Rapid diuresis in patients with ascites from chronic liver disease: the importance of peripheral edema.
Pockros PJ, Reynolds TB
Gastroenterology. 1986;90(6):1827.
Serial measurements of plasma volume and ascites volume were made during treatment with large doses of oral diuretics in 14 patients with stable chronic liver disease. Eight patients had pitting edema in addition to ascites. Reproducibility of ascites and plasma volume measurements was verified in 10 control subjects not receiving diuretics. Six patients without edema undergoing rapid diuresis lost a mean of 1.2 +/- 0.2 L of ascites and an equivalent amount of weight (1.3 +/- 0.4 kg) per day.
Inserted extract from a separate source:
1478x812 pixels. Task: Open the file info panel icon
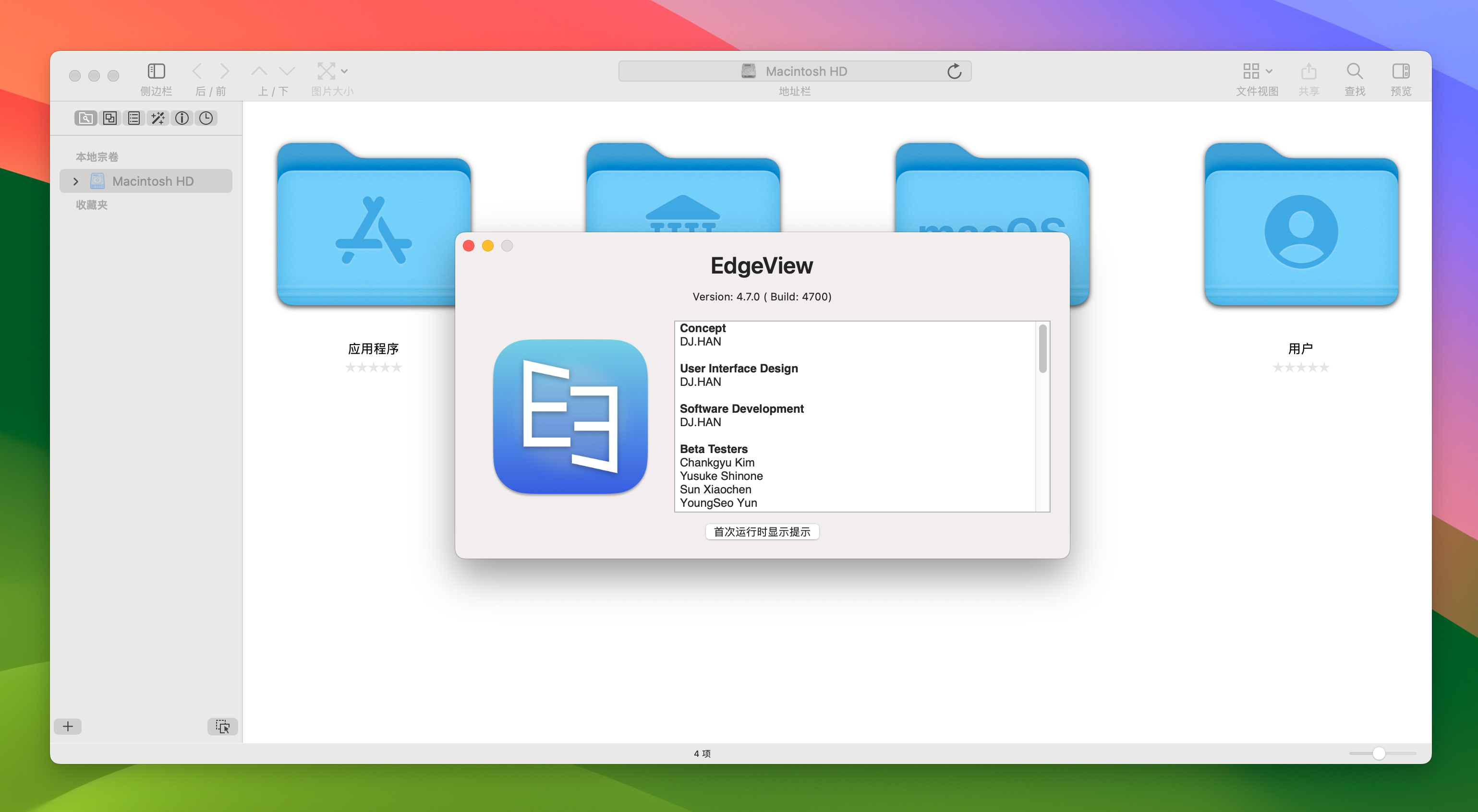pyautogui.click(x=182, y=118)
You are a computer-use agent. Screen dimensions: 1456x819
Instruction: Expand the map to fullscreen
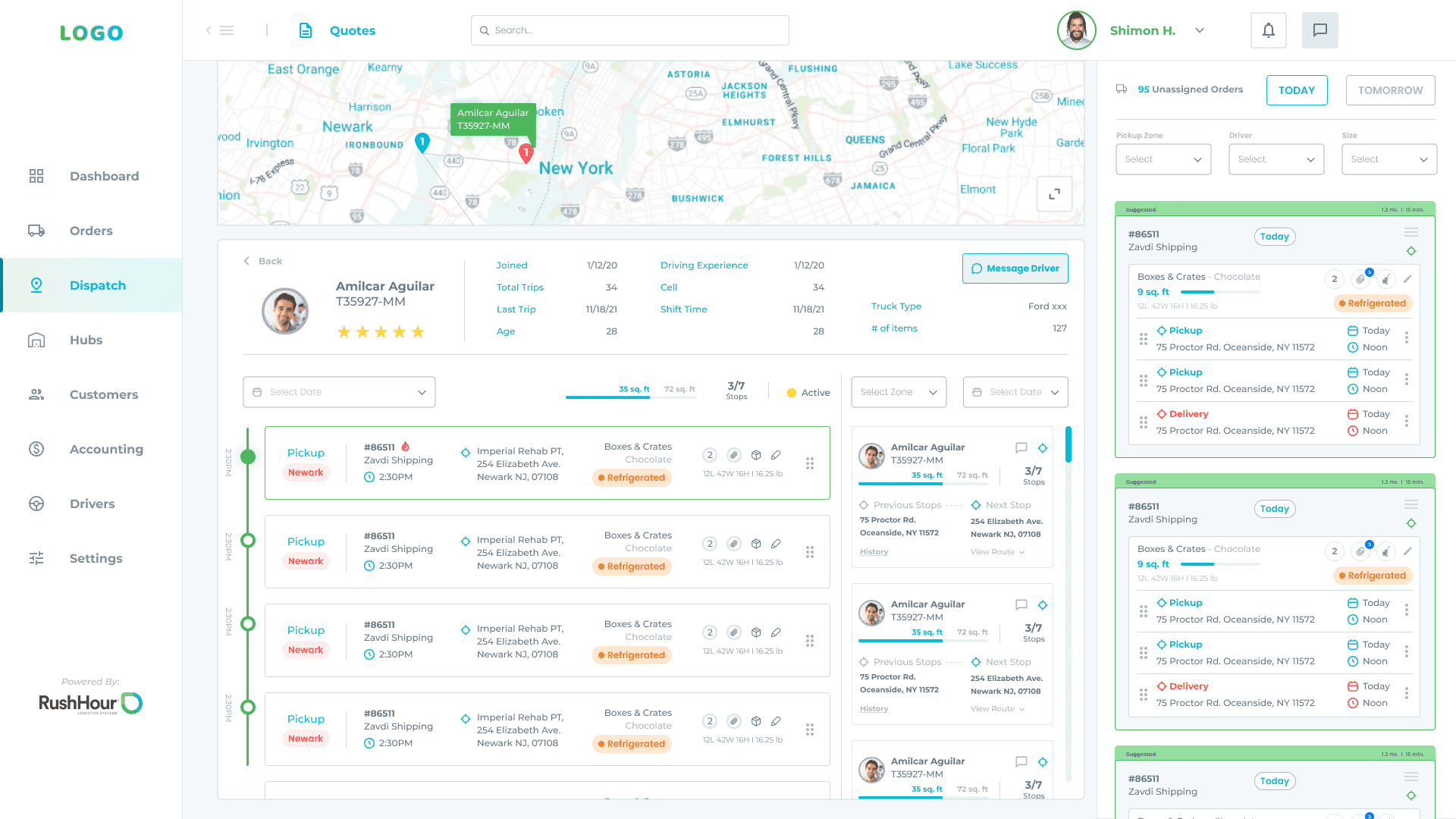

All had a rise in blood urea nitrogen or creatinine, or both, and a fall in creatinine clearance. Eight patients with edema undergoing rapid diuresis lost more weight (1.8 +/- 0.5 kg/day, p = 0.06) but less ascites (0.7 +/- 0.35 L/day, p less than 0.05) than those without edema, and none developed renal insufficiency. After edema disappeared, ascites mobilization increased (1.4 +/- 0.7 L/day) and renal dysfunction occurred. Plasma volume fell an average of 24% +/- 9% in patients without edema but did not change in patients with edema (-0.4% +/- 3%). When edema disappeared, plasma volume fell significantly (28% +/- 8%, p less than 0.001). Electrolyte changes including hyponatremia, hyperkalemia, and hypochloremia were seen only in the group without edema. Patients with ascites and no edema are able to mobilize more than 1 L/day during rapid diuresis, but at the expense of plasma volume contraction and renal insufficiency. Patients with peripheral edema appear to be protected from these effects because of the preferential mobilization of edema and may safely undergo diuresis at a rapid rate (greater than 2 kg/day) until edema disappears.